* _ASSIGNMENT_:
Lines before the one containing "This screenshot has height=819, width=1456. At" are not wanted. Transcribe that line and all after it exactly, to the end of the entries.

Data records
___

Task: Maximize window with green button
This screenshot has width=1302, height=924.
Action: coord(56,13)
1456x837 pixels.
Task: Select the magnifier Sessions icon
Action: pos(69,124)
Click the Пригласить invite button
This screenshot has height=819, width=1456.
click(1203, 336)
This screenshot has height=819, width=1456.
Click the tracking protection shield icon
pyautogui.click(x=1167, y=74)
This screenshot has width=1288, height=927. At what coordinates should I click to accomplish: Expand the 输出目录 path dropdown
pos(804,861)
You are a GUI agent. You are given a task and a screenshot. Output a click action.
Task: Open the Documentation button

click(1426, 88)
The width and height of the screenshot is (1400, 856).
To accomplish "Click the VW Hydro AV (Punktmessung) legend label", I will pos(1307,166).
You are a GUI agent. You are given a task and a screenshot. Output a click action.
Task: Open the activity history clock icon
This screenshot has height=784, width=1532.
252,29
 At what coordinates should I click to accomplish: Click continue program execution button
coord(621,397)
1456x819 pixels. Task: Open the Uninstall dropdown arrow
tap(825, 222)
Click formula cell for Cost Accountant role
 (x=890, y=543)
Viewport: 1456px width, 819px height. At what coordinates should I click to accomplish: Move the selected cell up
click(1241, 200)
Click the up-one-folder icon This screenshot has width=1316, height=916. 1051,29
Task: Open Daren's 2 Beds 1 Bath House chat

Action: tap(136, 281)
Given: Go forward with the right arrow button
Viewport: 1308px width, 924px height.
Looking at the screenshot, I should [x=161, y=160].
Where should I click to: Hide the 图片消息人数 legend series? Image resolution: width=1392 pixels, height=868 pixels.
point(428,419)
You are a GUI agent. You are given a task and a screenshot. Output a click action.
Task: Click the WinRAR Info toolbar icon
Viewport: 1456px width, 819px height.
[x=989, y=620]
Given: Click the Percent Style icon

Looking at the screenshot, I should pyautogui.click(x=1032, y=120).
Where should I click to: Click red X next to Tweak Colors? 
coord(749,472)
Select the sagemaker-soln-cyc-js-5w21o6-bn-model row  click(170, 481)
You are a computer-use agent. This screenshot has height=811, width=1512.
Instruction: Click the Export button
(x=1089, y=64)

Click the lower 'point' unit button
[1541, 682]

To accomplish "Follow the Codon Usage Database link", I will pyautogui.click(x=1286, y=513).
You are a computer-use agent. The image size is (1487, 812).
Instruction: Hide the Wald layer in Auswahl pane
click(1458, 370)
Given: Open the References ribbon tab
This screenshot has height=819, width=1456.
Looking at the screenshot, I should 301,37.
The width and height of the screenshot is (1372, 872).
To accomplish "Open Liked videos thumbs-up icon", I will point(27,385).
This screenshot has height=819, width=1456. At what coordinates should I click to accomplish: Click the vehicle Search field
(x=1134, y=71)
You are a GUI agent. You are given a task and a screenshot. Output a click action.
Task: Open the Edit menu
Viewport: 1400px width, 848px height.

___

* _WRITTEN RESPONSE_:
This screenshot has height=819, width=1456. At what coordinates should I click to accomplish: Click the vehicle Search field
(x=1134, y=71)
You are a GUI agent. You are given a task and a screenshot. Output a click action.
Task: Open the Edit menu
Viewport: 1400px width, 848px height.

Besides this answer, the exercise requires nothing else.